ABSA Manufacturing PMI Falls Sharply to 42.00 in South Africa South Africa’s Manufacturing Sector Contracts in December 2025 The ABSA Manufacturing PMI, a key gauge of South Africa’s industrial health, dropped to 42.00 in December 2025, signaling a steep decline in manufacturing activity. This figure is well below the 50.60 forecast and last month’s 49.20, marking the lowest reading since June 2025. Fast facts: the PMI fell 7.20 points from November, the release date was December 1, 2025, and the reading confirms a sharp contraction in the sector. Analysts attribute the decline to weakening domestic demand, rising input costs, and ongoing global supply chain disruptions.
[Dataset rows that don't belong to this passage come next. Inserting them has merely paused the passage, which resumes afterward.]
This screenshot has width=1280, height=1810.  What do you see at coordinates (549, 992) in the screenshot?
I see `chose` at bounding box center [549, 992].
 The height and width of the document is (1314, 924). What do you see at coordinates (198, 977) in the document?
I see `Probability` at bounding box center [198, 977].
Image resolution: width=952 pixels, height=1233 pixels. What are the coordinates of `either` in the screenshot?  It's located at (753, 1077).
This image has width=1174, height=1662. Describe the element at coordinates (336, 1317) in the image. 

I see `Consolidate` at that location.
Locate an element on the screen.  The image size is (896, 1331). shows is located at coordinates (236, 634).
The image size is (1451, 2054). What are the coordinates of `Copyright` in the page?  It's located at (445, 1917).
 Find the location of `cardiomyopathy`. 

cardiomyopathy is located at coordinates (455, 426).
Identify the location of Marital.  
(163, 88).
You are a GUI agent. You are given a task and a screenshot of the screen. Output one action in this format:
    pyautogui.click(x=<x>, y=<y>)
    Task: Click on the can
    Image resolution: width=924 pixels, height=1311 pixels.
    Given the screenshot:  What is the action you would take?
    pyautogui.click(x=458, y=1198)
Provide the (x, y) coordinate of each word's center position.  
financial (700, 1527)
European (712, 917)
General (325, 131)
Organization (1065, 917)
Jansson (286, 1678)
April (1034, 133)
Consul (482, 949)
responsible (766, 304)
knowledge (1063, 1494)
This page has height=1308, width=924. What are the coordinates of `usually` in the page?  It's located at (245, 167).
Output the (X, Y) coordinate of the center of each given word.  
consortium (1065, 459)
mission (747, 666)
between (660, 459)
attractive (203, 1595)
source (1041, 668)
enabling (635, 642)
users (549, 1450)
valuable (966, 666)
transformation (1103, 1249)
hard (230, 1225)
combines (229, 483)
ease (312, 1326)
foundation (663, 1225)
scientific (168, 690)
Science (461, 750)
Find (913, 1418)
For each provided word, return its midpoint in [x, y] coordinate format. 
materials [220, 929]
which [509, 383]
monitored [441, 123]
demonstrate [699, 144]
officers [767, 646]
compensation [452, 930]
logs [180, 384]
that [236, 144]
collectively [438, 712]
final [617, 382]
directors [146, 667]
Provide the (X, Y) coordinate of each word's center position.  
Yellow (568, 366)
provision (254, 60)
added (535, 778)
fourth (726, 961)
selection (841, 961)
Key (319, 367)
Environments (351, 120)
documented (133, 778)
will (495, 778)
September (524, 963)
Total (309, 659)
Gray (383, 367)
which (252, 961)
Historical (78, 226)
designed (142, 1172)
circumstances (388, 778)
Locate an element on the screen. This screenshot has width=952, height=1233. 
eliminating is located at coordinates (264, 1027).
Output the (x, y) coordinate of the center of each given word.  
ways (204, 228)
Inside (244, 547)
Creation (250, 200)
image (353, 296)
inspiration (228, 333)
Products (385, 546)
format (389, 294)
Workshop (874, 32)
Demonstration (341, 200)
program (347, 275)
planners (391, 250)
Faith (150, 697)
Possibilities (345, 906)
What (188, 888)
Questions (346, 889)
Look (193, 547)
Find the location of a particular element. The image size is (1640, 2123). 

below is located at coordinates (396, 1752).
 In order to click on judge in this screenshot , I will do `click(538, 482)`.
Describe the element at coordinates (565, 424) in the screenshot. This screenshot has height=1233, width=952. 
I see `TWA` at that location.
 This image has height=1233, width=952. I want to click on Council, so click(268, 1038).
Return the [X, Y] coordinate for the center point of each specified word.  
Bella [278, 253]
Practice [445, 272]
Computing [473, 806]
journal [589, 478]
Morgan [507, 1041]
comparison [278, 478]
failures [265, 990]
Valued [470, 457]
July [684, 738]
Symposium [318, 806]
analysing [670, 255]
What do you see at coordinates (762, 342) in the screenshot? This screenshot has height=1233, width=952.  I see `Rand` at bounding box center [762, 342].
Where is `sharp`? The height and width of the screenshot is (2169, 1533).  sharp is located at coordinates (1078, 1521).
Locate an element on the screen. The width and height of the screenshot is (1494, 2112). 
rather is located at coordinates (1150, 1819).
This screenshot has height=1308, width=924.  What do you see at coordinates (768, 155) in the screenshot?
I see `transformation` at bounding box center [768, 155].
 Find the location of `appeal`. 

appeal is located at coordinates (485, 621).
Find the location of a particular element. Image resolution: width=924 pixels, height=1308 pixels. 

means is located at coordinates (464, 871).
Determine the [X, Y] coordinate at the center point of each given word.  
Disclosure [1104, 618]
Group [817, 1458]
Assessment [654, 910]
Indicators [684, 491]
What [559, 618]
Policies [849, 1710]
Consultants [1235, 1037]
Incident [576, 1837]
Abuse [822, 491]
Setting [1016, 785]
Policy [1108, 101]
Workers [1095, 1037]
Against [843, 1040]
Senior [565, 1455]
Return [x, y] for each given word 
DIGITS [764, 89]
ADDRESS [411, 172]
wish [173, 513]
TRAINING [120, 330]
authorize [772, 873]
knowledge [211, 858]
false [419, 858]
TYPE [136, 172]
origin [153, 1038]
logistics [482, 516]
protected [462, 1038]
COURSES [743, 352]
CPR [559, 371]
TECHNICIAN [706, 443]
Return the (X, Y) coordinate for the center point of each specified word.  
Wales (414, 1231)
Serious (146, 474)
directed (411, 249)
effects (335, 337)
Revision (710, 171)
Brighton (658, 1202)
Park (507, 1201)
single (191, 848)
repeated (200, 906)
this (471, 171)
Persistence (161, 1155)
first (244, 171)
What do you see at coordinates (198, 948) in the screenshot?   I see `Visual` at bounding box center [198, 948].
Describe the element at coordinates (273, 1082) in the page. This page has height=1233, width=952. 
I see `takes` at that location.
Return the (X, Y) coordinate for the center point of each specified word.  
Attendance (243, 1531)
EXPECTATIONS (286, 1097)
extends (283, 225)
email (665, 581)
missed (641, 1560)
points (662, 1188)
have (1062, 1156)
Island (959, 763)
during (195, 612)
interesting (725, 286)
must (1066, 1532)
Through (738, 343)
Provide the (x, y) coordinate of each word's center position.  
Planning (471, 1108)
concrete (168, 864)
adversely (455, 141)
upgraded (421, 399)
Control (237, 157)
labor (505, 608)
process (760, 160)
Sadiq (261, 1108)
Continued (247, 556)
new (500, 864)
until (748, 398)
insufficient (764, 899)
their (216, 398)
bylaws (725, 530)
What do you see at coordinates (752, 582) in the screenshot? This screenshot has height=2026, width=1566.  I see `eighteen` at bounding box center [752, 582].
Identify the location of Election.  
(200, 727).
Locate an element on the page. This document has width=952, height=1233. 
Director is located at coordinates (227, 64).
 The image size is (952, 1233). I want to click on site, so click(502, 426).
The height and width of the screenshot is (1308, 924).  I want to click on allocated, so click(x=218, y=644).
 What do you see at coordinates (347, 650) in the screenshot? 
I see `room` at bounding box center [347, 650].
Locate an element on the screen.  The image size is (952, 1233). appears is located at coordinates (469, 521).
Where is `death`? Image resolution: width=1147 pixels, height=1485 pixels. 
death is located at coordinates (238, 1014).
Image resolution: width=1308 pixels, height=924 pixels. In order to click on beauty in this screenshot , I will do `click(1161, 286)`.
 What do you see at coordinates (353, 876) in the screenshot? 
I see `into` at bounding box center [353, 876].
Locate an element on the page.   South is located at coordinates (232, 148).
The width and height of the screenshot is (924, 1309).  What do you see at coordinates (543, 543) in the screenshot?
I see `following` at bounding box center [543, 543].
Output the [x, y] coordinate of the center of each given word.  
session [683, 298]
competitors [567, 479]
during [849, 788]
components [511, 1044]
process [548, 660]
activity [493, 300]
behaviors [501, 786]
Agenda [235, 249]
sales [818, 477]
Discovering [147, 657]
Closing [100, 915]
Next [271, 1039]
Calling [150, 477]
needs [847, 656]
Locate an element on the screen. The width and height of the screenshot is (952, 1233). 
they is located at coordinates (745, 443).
According to economist Thabo Mbeki, “The sharp drop in the ABSA Manufacturing PMI reflects mounting pressures from inflation and tighter monetary policy, which are constraining industrial output.” The South African Reserve Bank’s recent rate hikes to combat inflation have further dampened growth prospects. Overall, the ABSA Manufacturing PMI for ZA highlights a challenging environment for manufacturers as they navigate both local and external headwinds.
The December 2025 ABSA Manufacturing PMI reading of 42.00 compares sharply with November’s 49.20 and the 12-month average of 47.60. This steep decline signals a rapid deterioration in manufacturing conditions, reversing the modest expansion seen in October (52.20).
Historically, PMI readings below 45 have coincided with recessions or significant slowdowns in South Africa’s industrial output, as seen in June 2025 (43.10) and May 2025 (44.70). The current print is the lowest since June, underscoring the severity of the downturn.